Written task: Reproduce the portion of the comment thread on hardware security below, starting with "April 30, 2010 at 7:53" and going on through "cross- module thinking?".

Reading passage:
April 30, 2010 at 7:31 pm |
http://www.engadget.com/2010/03/09/1024-bit-rsa-encryption-cracked-by-carefully-starving-cpu-of-ele/
A bit older but when talking about hardware control I was reminded of this again.
April 30, 2010 at 7:53 pm |
http://www.engadget.com/2010/03/09/1024-bit-rsa-encryption-cracked-by-carefully-starving-cpu-of-ele/
Talk about the need for hardware security/integrity. If you can force software to what you want at a hardware level, whats the point of software security?
April 30, 2010 at 11:59 pm |
Found this paper which provides some insight into secure hardware design http://grandideastudio.com/wp-content/uploads/secure_embed_paper.pdf
May 3, 2010 at 2:58 pm |
What is cross- module thinking?
May 5, 2010 at 7:06 pm |
George demonstrated how data may be secure from raw access within a certain hardware or software module, but when it passes to another part of the system it’s readable. By cross-module thinking, I mean security design with the thought in mind that all the hw/sw modules you’re creating for a system have to be integrated into each other such that the whole system is secure, not just being able to say that each module is secure in isolation.
May 5, 2010 at 8:28 pm |
The whole cross-module thinking can be related to end user application and a database setup. If there is a authentication module on say a website, if the password and corresponding username is sent over a unsecure channel, then even if the database stores everything encrypted, anyone can capture the data during the transfer. The different hardware modules are like the different computers that are interconnected by a network. So in order to make that authentication module secure, you must either send it over a encrypted channel (SSL) or encrypt the data on the client side (using JS) and then pass the data to the database for checking.

Data below:
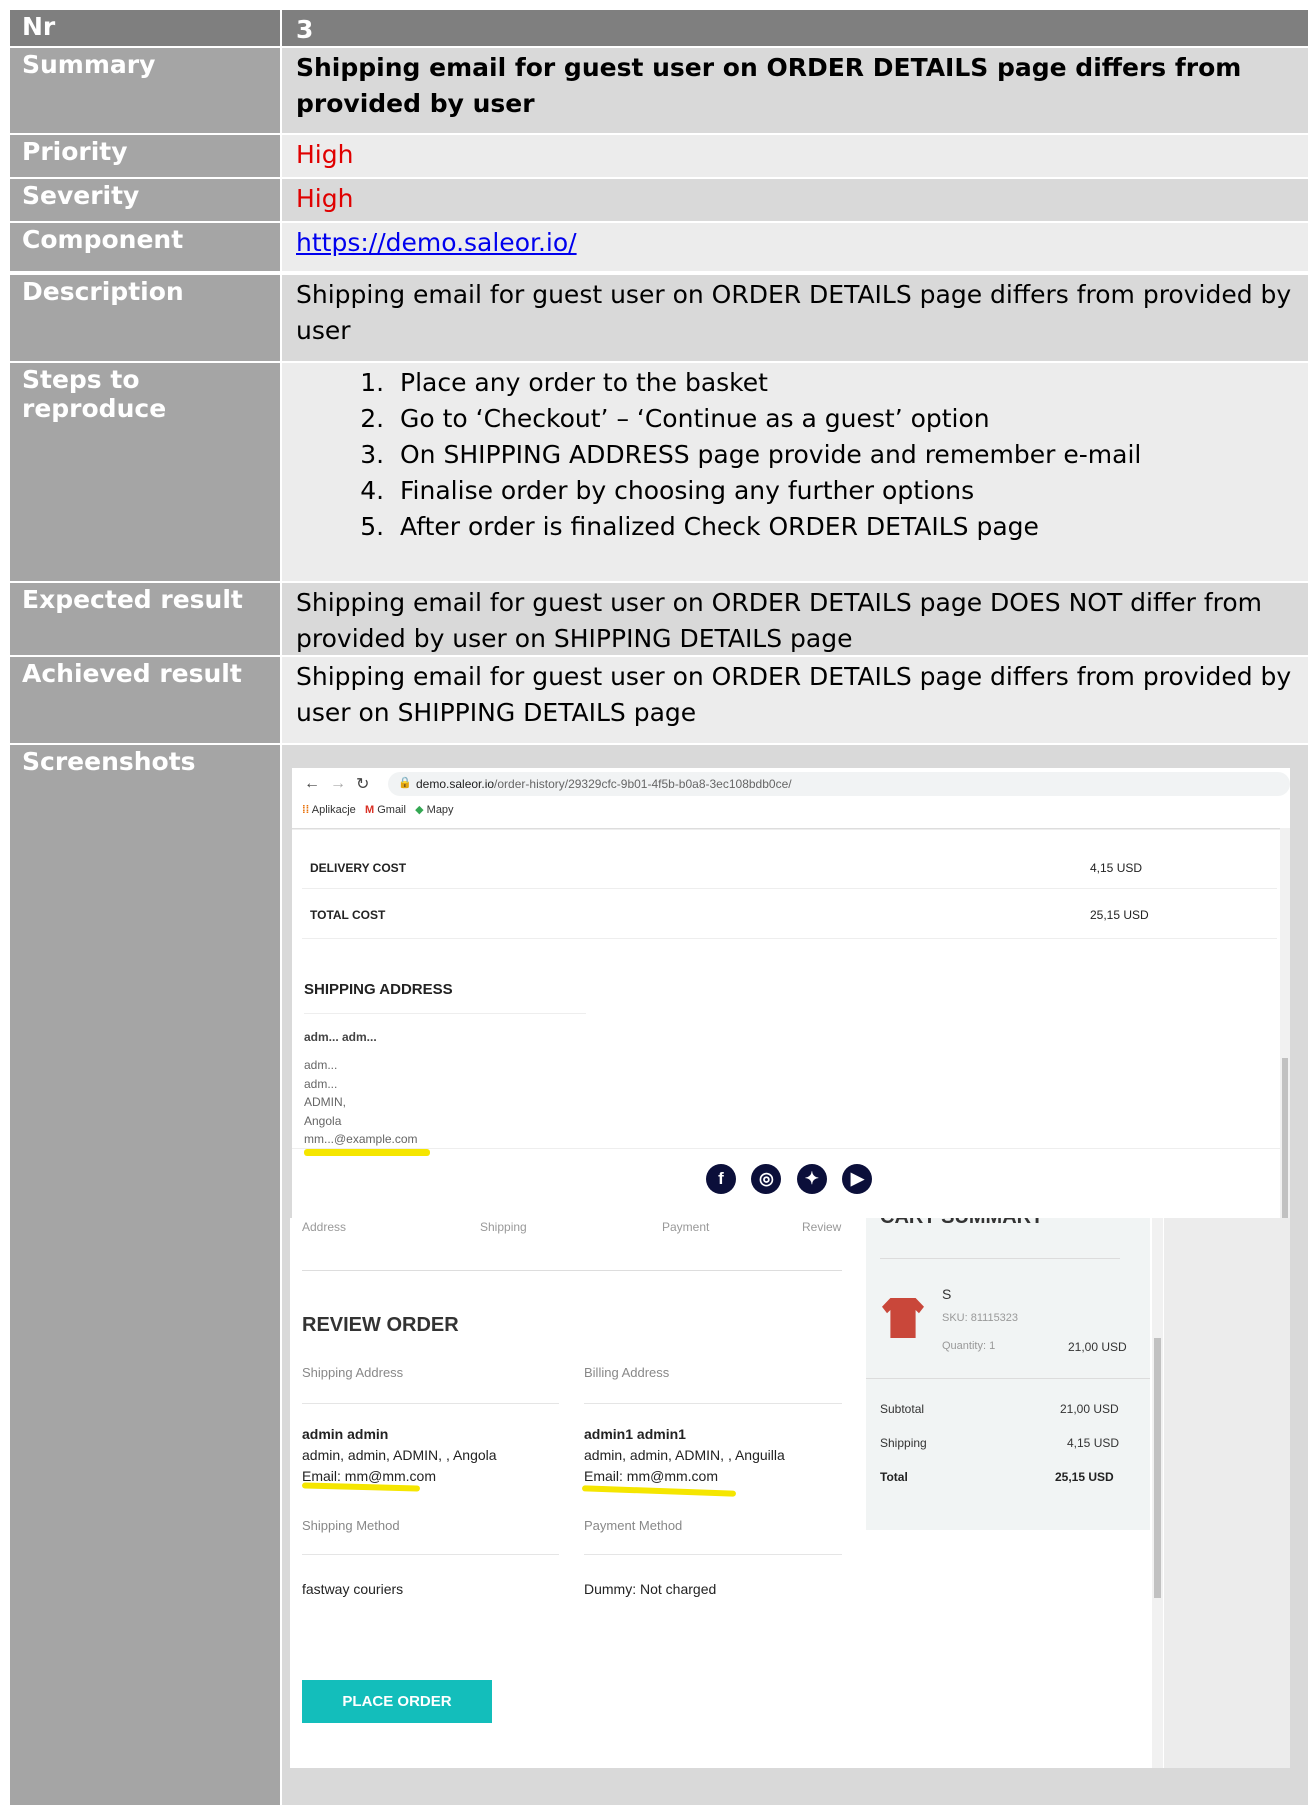 The width and height of the screenshot is (1316, 1805). What do you see at coordinates (1116, 868) in the screenshot?
I see `delivery-cost-value: 4,15 USD` at bounding box center [1116, 868].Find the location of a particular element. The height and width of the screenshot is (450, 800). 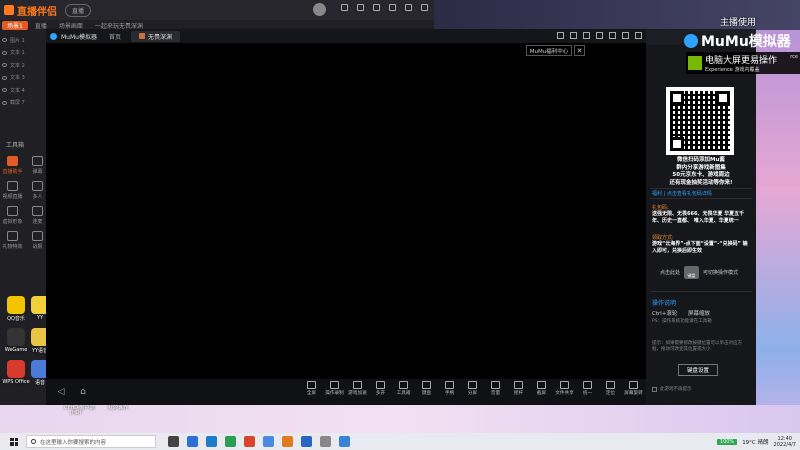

Written answer:
April 30, 2010 at 7:53 pm |
http://www.engadget.com/2010/03/09/1024-bit-rsa-encryption-cracked-by-carefully-starving-cpu-of-ele/
Talk about the need for hardware security/integrity. If you can force software to what you want at a hardware level, whats the point of software security?
April 30, 2010 at 11:59 pm |
Found this paper which provides some insight into secure hardware design http://grandideastudio.com/wp-content/uploads/secure_embed_paper.pdf
May 3, 2010 at 2:58 pm |
What is cross- module thinking?